CRUD Minus R on Mongo DB

20,000 American Flags are displayed for every resident of Massachusetts who died in a war over the past 100 years, Boston Common, Boston, MA, Memorial Day, 2011

It is a beautiful day in the Twin Cities of Minneapolis and St. Paul part of the Memorial Day 2018 weekend. The forecast calls for very warm days. On Monday the temperature will be reaching 95F. My wife and I decided to go for a walk first thing in the morning. Today Saturday we got up at our usual time (05:30 AM CDT), had breakfast (yogurt, granola, blueberries, strawberries, bananas and a cup of milk with a shot of espresso) and headed out. As the walk progressed, we ran into several people getting their daily walk out of the way in order to avoid the high temperatures. Showered and sat in front of my computer. I will be working for the next four hours or so. This afternoon my wife and I will attempt a walk around one of the lakes in Minneapolis. Will be very hot but we are planning on a stroll and a stop for ice cream and water.
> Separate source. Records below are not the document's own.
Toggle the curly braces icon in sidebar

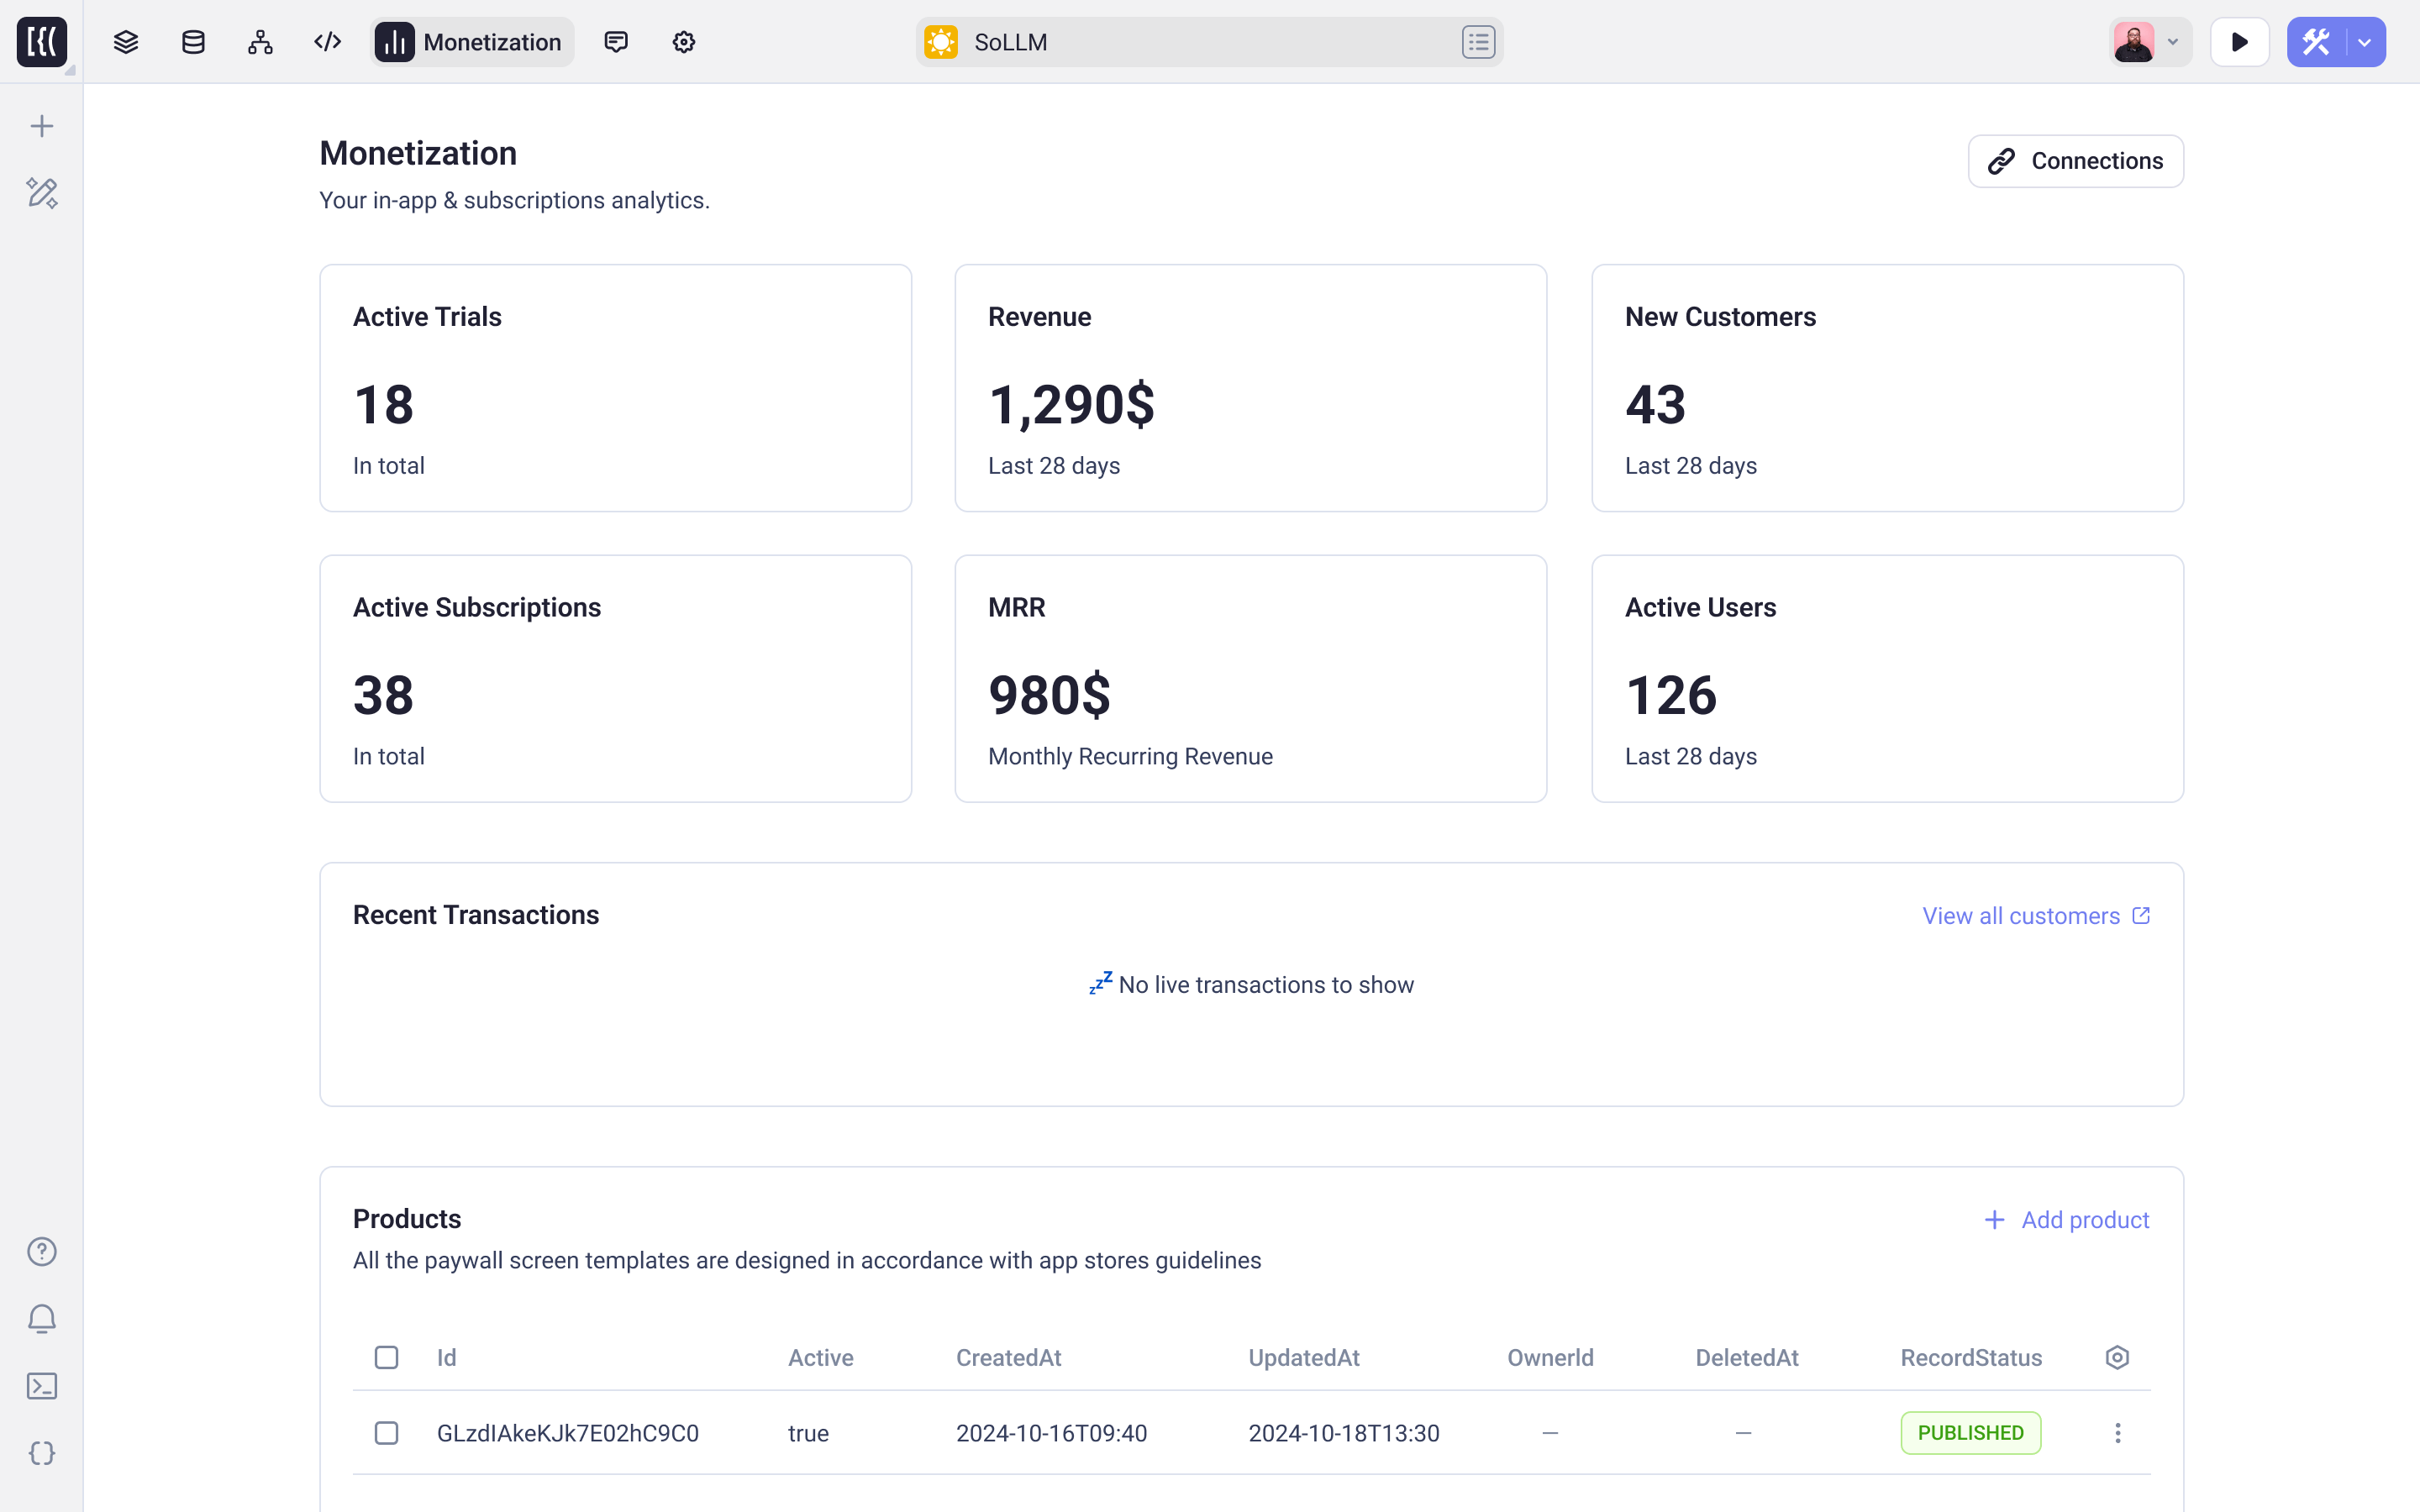click(x=42, y=1454)
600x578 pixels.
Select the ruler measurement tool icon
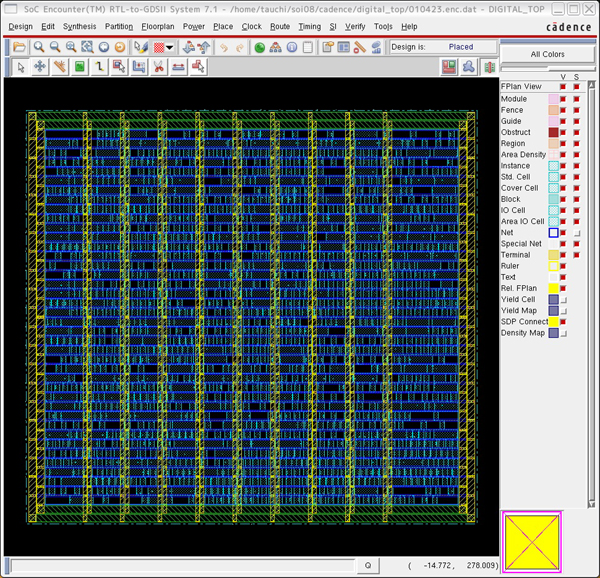(60, 67)
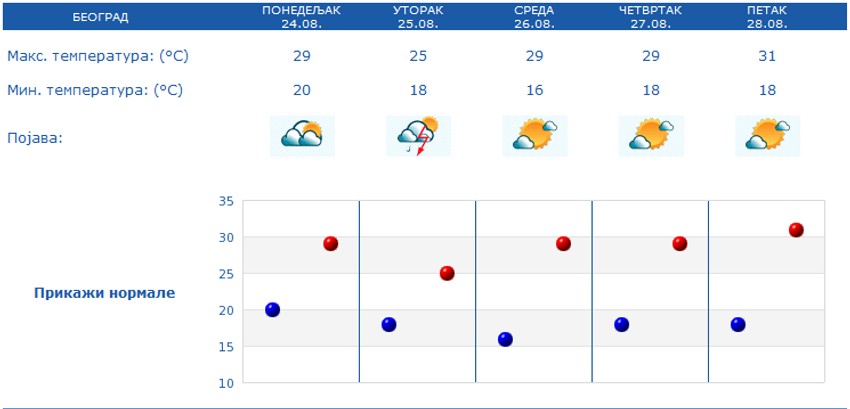The image size is (850, 409).
Task: Select ПЕТАК 28.08. column header
Action: pyautogui.click(x=767, y=16)
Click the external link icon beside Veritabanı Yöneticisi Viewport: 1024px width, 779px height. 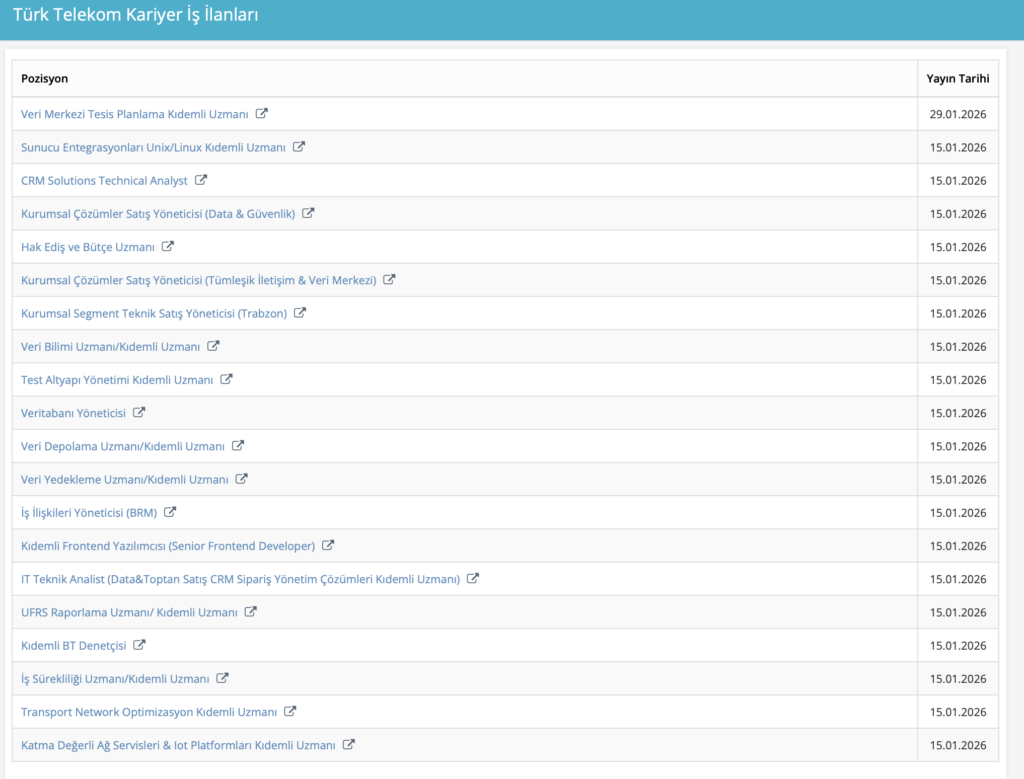coord(139,412)
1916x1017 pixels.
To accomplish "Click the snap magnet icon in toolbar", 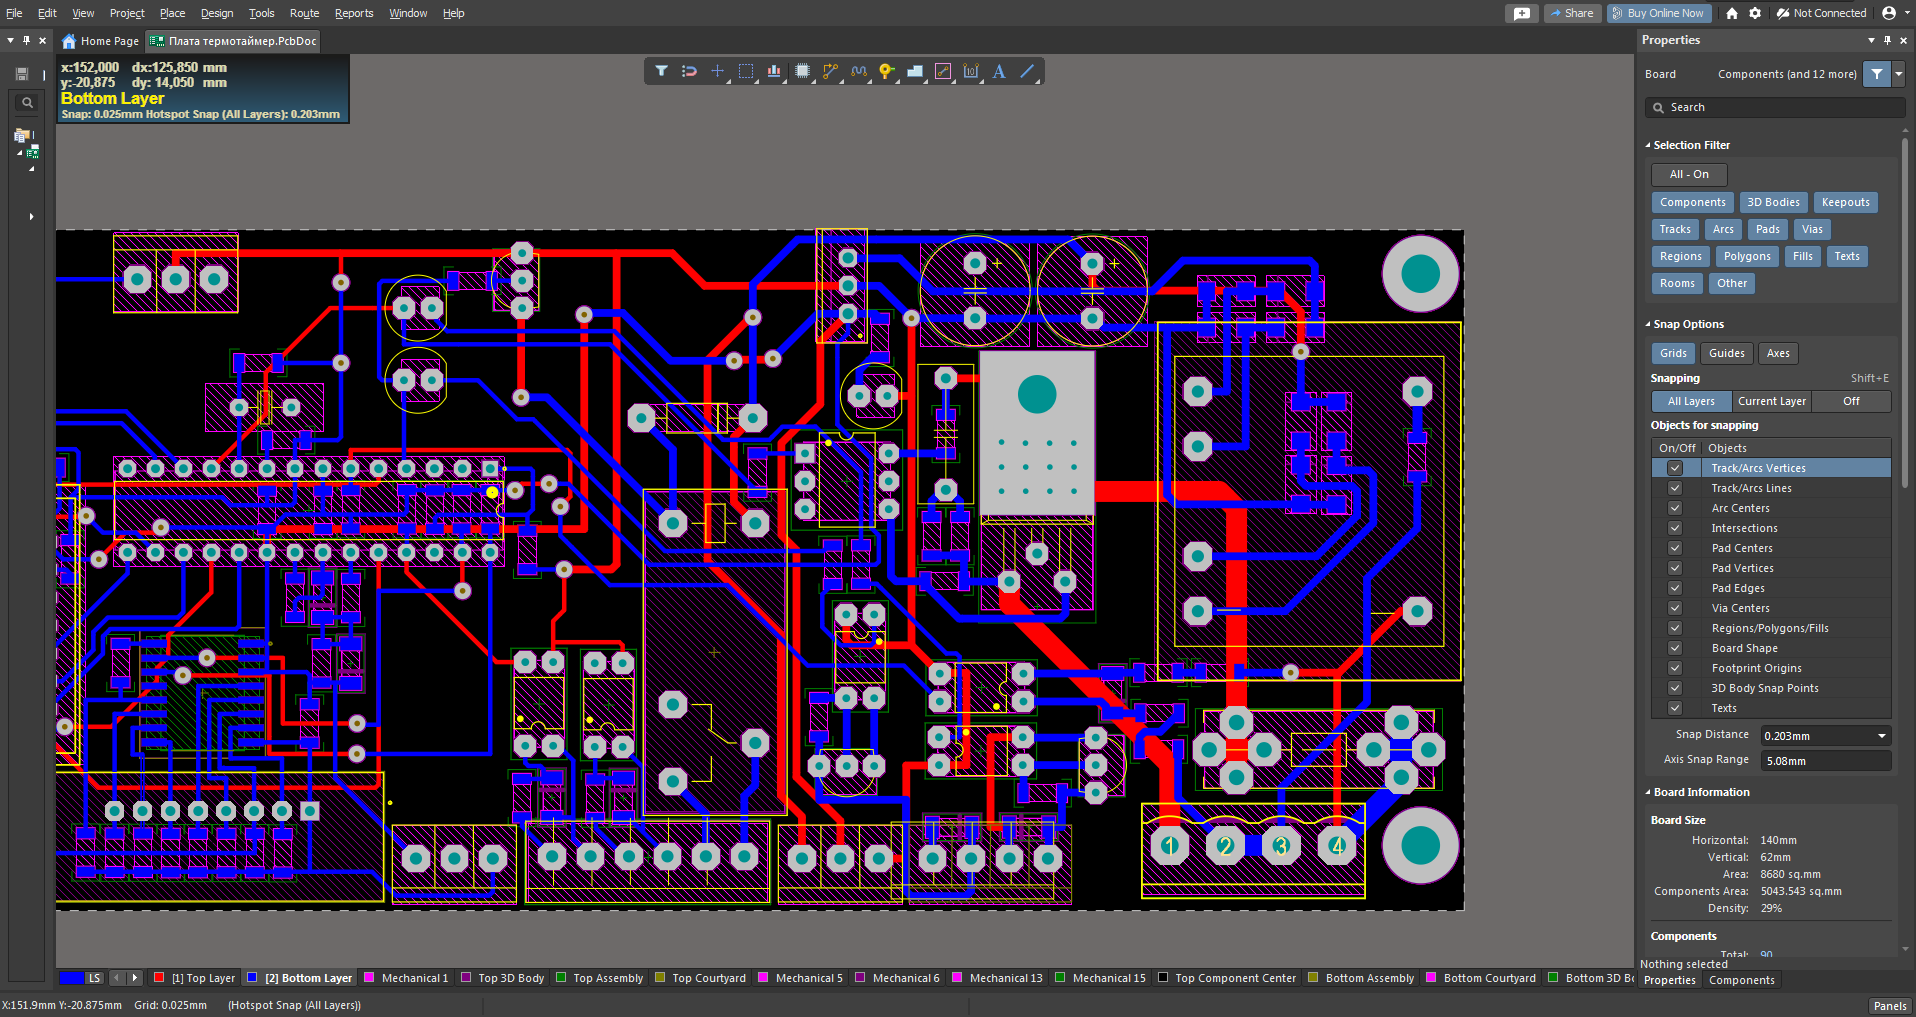I will pos(689,71).
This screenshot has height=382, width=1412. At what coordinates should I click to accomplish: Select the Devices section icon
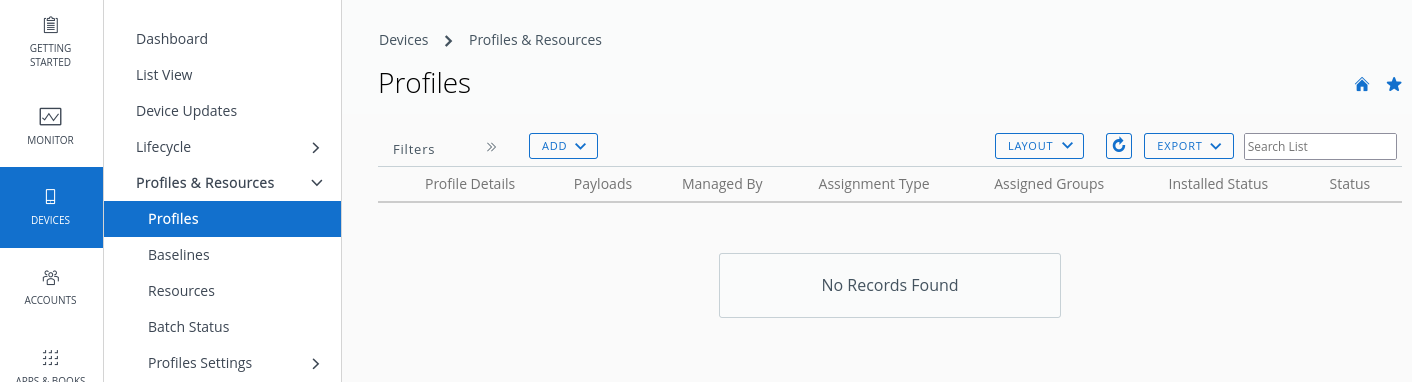pyautogui.click(x=50, y=196)
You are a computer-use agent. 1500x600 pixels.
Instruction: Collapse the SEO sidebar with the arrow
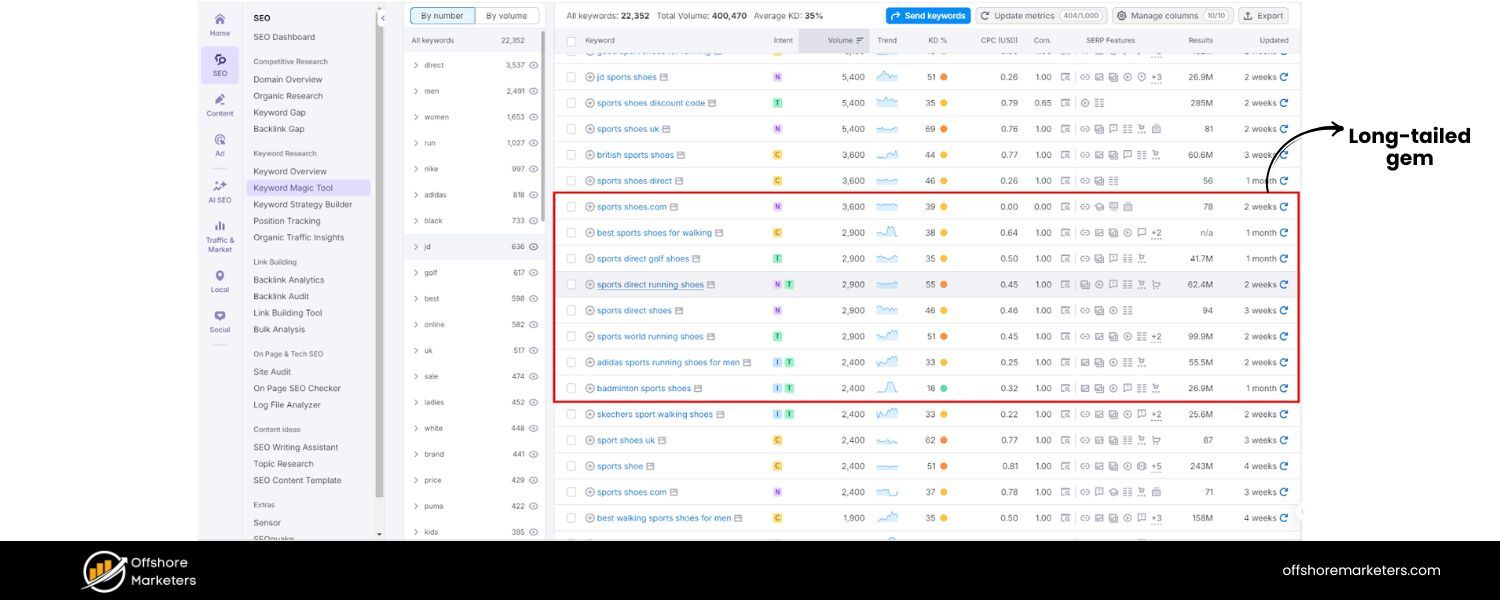(383, 18)
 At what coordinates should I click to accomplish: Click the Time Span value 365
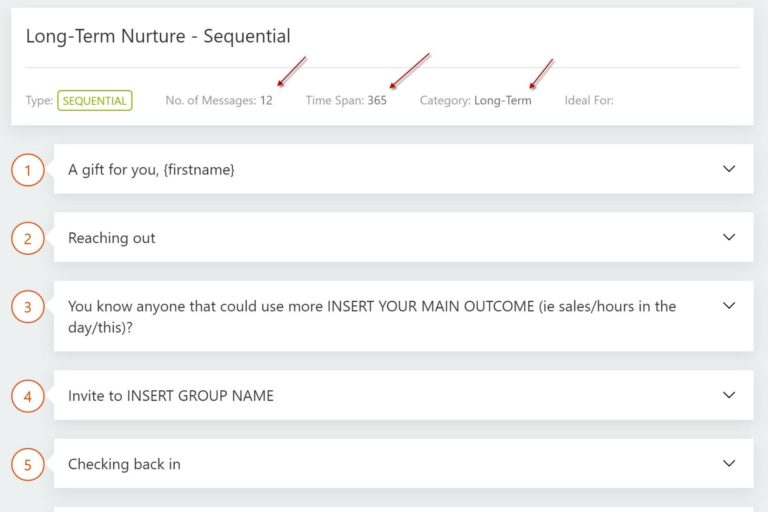[x=377, y=100]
As you know I like to read and take technical courses. In order to fully understand the subject I like to experiment with the material. I am currently reading chapter four of “MongoDB – The Definitive Guide” by Kristina Chodorow so this post will touch on my experimentation with material found in the book. If you are interested in learning MongoDB I strongly recommend the book. I purchased my copy via Amazon Prime.

The title of this post might be somewhat misleading. MongoDB is a NoSQL document database and it supports CRUD (Create, Read, Update and Delete) operations. Reading (finding records) is a more extensive topic so the author of the book decided to dedicate chapter four to reading. I will cover that chapter in my next post.

As you know there are different ways to access a MongoDB database. You could take the simplest path and use Compass which provides a nice graphical user interface. It is fine for simple operations, but if you really want to understand and experiment with database commands the MongoDB console is the way to go. In a future post I will cover a third way which is using the MongoDB API from different programming languages. I will do so using Java.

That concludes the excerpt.